Zu den großen Gewinnern des Handelsstreit USA gegen China könnten europäische Konzerne zählen. Zum Beispiel die Flugzeughersteller Airbus und MTU. Ich gehe davon aus, dass die staatlichen, chinesischen Fluggesellschaften in Zukunft Großaufträge verstärkt an Airbus anstatt an Boeing vergeben werden. MTU wäre als Zulieferer für Airbus dann auch mit im Spiel. In den Trendstabilitäts-Ranglisten sind beide Aktien ganz weit vorne positioniert.

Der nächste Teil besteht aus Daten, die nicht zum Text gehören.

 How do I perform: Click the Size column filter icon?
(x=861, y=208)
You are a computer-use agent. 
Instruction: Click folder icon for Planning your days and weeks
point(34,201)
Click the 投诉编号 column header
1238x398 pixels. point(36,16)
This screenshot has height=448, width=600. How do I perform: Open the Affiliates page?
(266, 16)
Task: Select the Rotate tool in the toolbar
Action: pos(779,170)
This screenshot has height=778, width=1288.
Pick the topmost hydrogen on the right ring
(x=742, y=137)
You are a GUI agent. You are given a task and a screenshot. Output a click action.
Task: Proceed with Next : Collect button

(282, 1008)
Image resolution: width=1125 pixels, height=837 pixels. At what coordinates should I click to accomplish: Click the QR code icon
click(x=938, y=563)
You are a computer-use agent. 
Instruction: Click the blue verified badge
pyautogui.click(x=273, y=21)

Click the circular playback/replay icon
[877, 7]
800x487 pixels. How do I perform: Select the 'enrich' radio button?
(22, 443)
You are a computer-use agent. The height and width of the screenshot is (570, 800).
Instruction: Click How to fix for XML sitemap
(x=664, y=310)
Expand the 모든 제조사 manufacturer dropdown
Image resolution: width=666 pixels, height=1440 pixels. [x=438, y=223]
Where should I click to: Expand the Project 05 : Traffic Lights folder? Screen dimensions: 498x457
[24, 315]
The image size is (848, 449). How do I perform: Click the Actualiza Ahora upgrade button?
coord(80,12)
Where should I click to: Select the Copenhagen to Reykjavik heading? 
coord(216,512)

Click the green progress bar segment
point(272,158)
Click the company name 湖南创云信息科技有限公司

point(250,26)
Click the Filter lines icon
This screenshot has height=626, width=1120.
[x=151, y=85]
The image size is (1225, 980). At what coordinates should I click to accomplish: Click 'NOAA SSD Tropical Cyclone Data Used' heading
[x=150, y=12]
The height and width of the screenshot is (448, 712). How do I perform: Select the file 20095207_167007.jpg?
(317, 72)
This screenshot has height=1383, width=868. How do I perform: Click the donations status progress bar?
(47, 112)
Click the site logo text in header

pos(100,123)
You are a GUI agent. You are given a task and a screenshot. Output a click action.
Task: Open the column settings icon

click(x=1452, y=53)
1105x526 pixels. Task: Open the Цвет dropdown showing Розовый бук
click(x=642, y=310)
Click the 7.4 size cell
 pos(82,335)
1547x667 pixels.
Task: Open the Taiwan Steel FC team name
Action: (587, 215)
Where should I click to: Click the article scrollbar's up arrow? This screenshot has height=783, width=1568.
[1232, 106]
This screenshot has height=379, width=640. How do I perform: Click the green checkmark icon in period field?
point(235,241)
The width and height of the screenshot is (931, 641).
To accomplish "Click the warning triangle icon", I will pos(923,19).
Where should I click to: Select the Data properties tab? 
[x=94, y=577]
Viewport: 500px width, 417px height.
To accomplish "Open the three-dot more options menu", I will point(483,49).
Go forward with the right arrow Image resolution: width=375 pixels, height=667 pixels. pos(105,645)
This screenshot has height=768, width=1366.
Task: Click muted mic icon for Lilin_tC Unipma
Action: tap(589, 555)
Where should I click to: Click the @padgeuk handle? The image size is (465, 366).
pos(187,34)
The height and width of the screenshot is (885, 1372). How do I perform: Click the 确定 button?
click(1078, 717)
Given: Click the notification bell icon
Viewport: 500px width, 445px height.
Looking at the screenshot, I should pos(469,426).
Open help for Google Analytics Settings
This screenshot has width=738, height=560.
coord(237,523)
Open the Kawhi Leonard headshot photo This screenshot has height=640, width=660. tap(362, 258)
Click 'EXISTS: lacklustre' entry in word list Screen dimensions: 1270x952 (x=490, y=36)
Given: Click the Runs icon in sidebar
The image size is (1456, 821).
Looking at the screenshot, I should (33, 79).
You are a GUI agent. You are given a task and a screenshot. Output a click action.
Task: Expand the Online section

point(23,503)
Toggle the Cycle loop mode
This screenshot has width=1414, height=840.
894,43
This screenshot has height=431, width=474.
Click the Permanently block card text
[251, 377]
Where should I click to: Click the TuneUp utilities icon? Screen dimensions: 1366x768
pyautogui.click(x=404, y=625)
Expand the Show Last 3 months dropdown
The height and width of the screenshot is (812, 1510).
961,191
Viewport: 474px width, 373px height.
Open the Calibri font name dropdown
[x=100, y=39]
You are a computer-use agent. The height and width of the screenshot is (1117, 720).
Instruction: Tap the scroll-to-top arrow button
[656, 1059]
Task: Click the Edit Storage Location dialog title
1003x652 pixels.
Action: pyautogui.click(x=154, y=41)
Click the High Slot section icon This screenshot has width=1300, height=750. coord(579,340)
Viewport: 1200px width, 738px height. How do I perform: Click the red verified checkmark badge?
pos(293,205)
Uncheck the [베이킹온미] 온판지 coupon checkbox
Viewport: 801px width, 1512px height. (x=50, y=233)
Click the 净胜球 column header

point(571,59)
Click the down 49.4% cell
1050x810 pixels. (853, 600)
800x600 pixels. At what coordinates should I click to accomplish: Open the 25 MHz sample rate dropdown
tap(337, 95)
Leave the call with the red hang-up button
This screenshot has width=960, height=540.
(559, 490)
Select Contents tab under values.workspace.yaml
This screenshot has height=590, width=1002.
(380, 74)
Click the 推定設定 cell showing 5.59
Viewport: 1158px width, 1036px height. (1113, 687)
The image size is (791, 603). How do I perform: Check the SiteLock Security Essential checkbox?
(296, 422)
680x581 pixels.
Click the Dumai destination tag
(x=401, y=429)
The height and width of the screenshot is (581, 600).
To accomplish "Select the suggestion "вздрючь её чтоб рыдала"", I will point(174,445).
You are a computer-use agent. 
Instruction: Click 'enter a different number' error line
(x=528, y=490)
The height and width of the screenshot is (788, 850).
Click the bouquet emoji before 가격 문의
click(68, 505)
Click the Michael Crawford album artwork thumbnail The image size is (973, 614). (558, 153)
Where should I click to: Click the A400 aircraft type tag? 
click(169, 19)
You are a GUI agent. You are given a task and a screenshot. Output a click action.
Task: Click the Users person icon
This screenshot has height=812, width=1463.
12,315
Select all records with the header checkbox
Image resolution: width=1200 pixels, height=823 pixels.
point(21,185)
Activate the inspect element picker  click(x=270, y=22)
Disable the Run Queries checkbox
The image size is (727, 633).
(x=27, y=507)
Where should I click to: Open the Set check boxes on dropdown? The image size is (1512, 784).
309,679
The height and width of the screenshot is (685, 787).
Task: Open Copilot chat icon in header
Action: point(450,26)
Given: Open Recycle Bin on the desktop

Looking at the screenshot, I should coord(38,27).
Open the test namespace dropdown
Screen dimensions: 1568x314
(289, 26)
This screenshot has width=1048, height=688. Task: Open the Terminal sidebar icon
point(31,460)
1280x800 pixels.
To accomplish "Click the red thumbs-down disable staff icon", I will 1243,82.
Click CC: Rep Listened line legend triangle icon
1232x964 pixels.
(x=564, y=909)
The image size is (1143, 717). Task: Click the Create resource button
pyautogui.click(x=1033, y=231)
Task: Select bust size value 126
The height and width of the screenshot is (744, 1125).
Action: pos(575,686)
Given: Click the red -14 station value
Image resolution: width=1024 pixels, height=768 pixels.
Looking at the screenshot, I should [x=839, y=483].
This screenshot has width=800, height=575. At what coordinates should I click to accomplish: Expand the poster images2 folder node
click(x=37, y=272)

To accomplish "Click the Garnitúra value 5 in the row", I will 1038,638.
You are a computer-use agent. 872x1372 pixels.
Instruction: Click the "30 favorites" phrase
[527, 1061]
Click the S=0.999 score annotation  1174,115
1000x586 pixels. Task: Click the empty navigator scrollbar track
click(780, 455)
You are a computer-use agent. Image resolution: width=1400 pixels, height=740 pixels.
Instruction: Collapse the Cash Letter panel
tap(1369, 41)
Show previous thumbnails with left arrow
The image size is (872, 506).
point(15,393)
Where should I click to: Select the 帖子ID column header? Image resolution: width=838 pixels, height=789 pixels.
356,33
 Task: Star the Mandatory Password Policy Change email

Airbus macht seit Wochen mit Stärke auf sich aufmerksam und befindet sich auf Ranglistenplatz Nr. 6 in unserem Trendstabilitäts-Ranking zum MDAX. Die Story beim führenden europäischen Flugzeugbauer bleibt die starke Nachfrage nach Passagierflugzeugen im Zuge des weltweit anziehenden Reiseverkehrs. Dank niedriger Ticketpreise und dem Touristikboom in schnell wachsenden Schwellenländern wie China wird sich das Passagieraufkommen in den kommenden beiden Jahrzehnten mehr als verdoppeln, so eine Studie der IATA. Gute Aussichten für Airbus also, da man mit der spritsparenden NEO-Technologie im Passagierflugzeugsegment gegenüber seinem Erzrivalen Boeing ohnehin die Nase vorne hat. Nach der jüngsten Eskalation im Handelsstreit zwischen den USA und China bieten sich für Airbus neue attraktive Chancen. Als Antwort auf die Drohungen aus Washington hat China bereits hohe Zölle auf US-Flugzeugimporte angekündigt. Damit sollte Airbus künftig bei der Vergabe lukrativer Volumenaufträgen aus dem Reich der Mitte gegenüber Boeing bevorzugt werden. Entsprechend optimistisch zeigten sich zuletzt die Experten von Goldman Sachs, die das Kursziel für die Aktie von 119 auf 125 Euro nach oben revidierten und die Einstufung mit "Buy" bestätigt haben.

Beim Screening der Trendstabilitäts-Rangliste wurde ich auf MTU Aero Engines aufmerksam, zumal sich die Aktie mittlerweile auf Rang 2 der Gesamtauswahl vorgearbeitet hat. Der Triebwerkshersteller profitiert als Zulieferer für Branchengrößen wie Airbus und Boeing vom Boom im gesamten Luftfahrtsektor. Denn der globale Touristikboom sorgt dafür, dass die Airlines ihre Kapazitäten deutlich ausbauen müssen. Bis zu 41.000 neue Maschinen dürften laut einer jüngst veröffentlichten Schätzung von Boeing benötigt werden, um dem anziehenden Flugverkehr gerecht zu werden. Gute Aussichten also für MTU Aero Engines, der mit seiner spritsparenden Getriebefan-Technologie zu den gefragtesten Triebwerksherstellern gehört. Die steigende Zahl der installierten Triebwerke macht sich schon jetzt positiv beim Ergebnis bemerkbar, da die Umsatzerlöse in margenstarken Segmenten wie Wartung und Service sowie im Ersatzteilgeschäft deutlich anziehen. Daher verwundert es nicht, dass MTU Ende Juli seine Jahresprognose nach oben revidiert hatte. Die Commerzbank hob kürzlich das Kursziel für die Aktie von 187 auf 198 Euro an und bestätigte die Einstufung mit „Overweight“. Auch technisch macht MTU Aero Engines weiter eine gute Figur und sollte nach dem Breakout auf ein neues Jahreshoch die Trendfortsetzung einleiten!